== Records for this task

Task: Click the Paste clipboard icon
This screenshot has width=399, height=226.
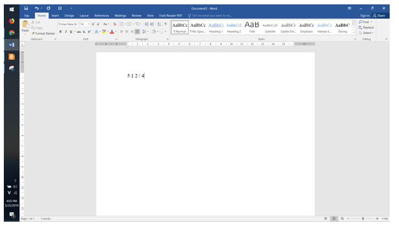Action: [25, 25]
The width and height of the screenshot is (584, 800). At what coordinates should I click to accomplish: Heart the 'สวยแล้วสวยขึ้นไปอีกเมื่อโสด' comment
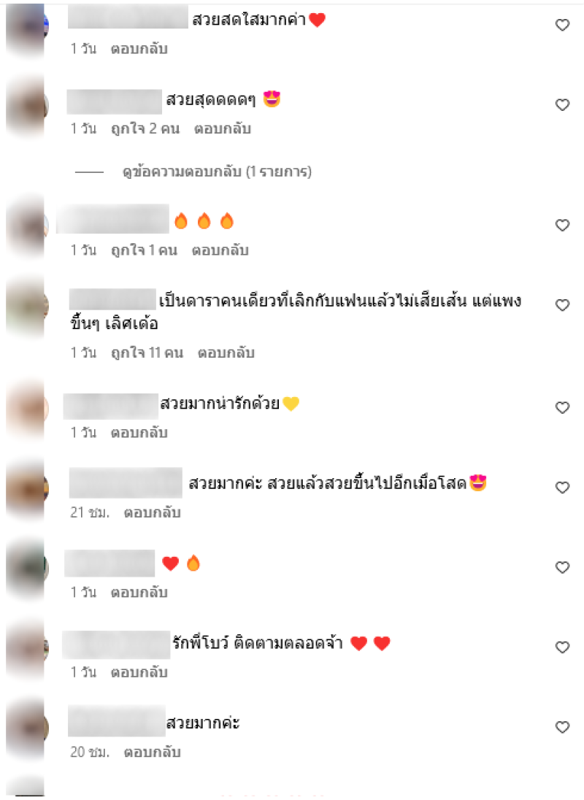[x=562, y=488]
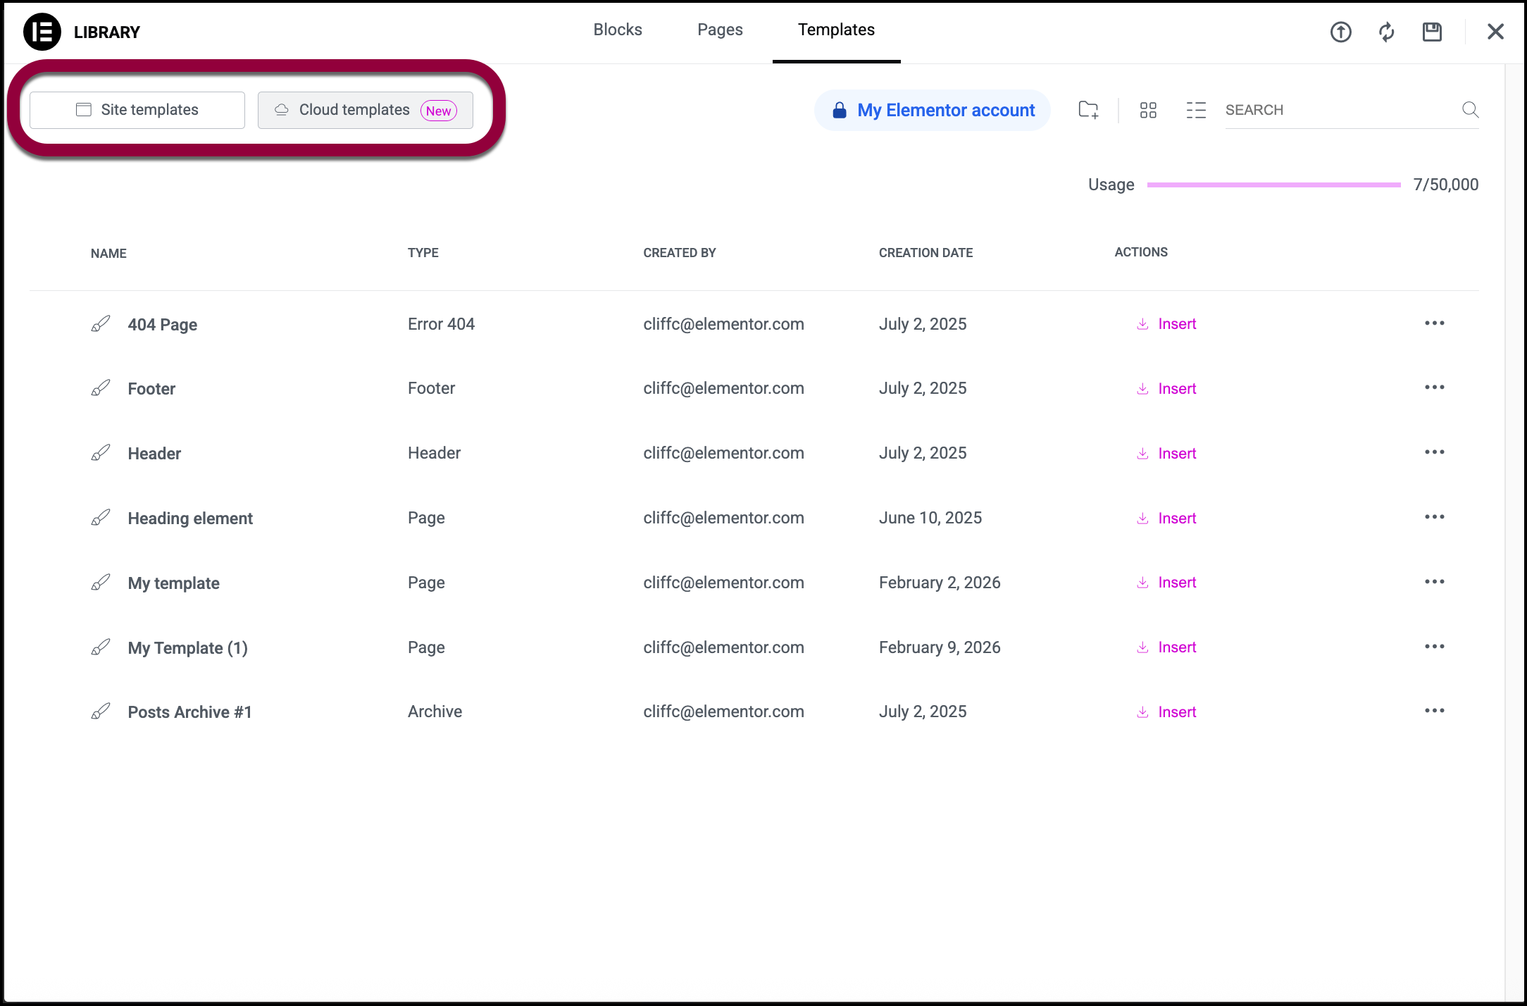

====

Rescale the data from the line with "The width and" through the end of the data, giving those lines again, including the requests. Multiply every coordinate in the answers by 0.35 and round to whole numbers, with halves rounded up, but leave all other numbers unchanged and leave out the pictures.

* [Solution for this exercise]
The width and height of the screenshot is (584, 800). At what coordinates should I click to accomplish: Heart the 'สวยแล้วสวยขึ้นไปอีกเมื่อโสด' comment
[x=197, y=171]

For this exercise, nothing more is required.